Paul wrote, "If this Old Covenant is inferior to the New Covenant, and if there was a high price to pay for rejecting the Old Covenant, should we not know there is an even greater penalty for rejecting an even greater covenant?" (Hebrews 10:28-29)
Verse 19. I call heaven and earth as witnesses today against you, that I have set before you, life and death, blessing and cursing; therefore choose life, that both you and your descendants may live; 20 that you may love the Lord your God, that you may obey His voice, and that you may cling to Him, for He is your life and the length of your days; and that you may dwell in the land which the Lord swore to your fathers, to Abraham, Isaac, and Jacob, to give them."
God, through Moses, laid the framework for the Israelites to make good decisions about whom they would serve. The choice was up to Israel, and their choice decided whether they would have life and death, blessing and cursing.
At the same time, though the choice belonged to Israel, God cared about what they chose. So when Moses pled with Israel, crying out to choose life, we know that Moses reflected the heart of God toward Israel. It was God's desire to be glorified through an obedient Israel.
Today we serve God under the New Covenant. And the choice remains with each individual. Our choice isn't as much as "Will I obey God or not?" but "Will I trust in Jesus for my salvation?"
Jesus still asks each of us the question He asked the disciples when they traveled to Caesarea Philippi, "Who do you say that I am" (Matthew 16:15). The answer to this crucial decision determines our eternal destiny. So it is an especially important question for us today.
The disciples had been with Jesus for more than two and a half years. This was the first time He had approached them with this question. The question was so important that Jesus asked them the same question three times. The answer they gave would have a significant impact on their lives. Just as important, the answer we give today dramatically impacts our lives.
Moses wanted to impress upon the Israelite nation the importance of choosing God and making good decisions. Loving God, and trusting Him, are explained well in Deuteronomy 30:20. To love and trust God means to obey His voice. A child who loves and trusts their father will obey him. He will cling to him and love and trust him. We will attach to God and regard Him as our life. He is not part of our life; He is our life.
"Trust in the Lord with all your heart, and do not lean on your own understanding. In all your ways acknowledge Him, and He will make your paths straight" (Proverbs 3:5-6).
How often have you reached the "end of your rope" and said to God, "I can't go any further? So take it; I give it to you, Lord."
How did you feel? Did you feel relief?
Though we may not always see what's ahead, God does. And there's tremendous power in trusting Him. Our future is in His hands and not in our circumstances or other people's circumstances.

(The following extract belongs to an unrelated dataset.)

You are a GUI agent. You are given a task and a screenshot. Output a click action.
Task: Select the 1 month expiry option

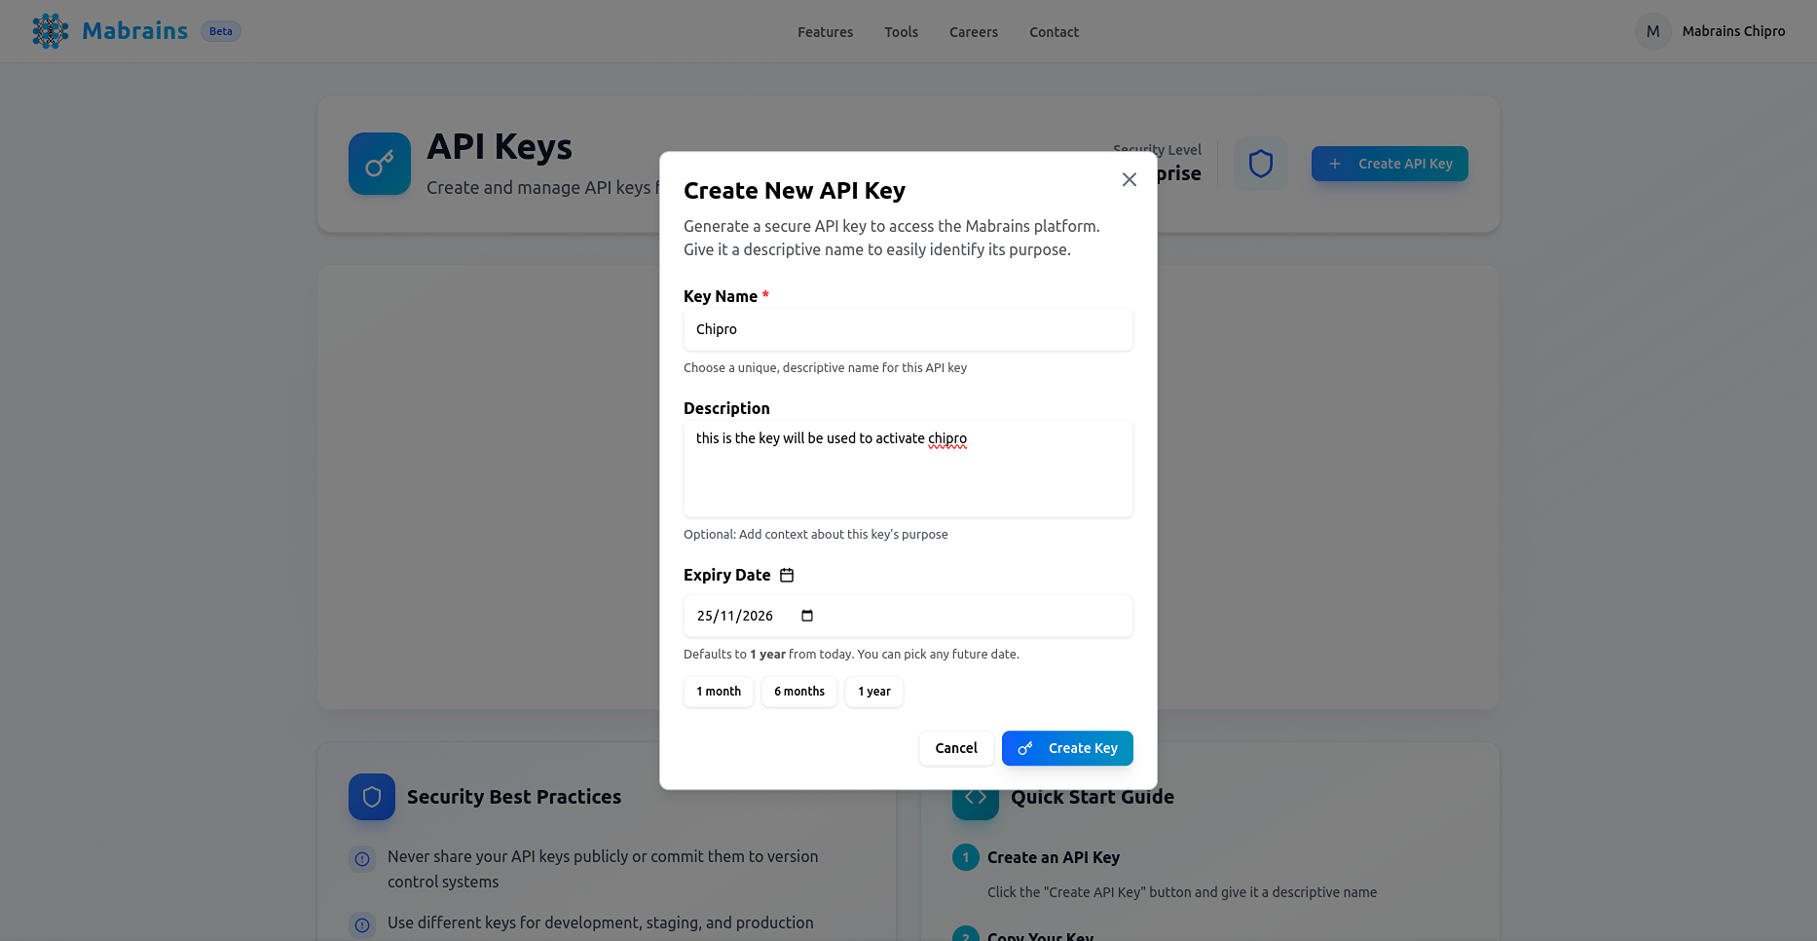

This is a choice so make a good decision. When we decide to trust in the Lord, He brings clarity and light into dark times. We can be confident that God's presence will go before us, guiding our every step.
God desires the very best for you. Jeremiah 29:11 says, "For I know the plans I have for you," declares the LORD, "plans to prosper you and not harm you, plans to give you hope and a future."
The thought of God's love is so wonderful. It is comforting to know that God is faithful. God desires to prosper us more than we want to prosper. So let us stand firm, eyes fixed on God, and seek His purpose as we think about whatever is true, honest, pure, lovely, and of a good report.
God has a beautiful plan for each of us. Let us seek His plan. It is better than any plan we could ever produce.
These are choices. Make the right choices—make good decisions—choose God.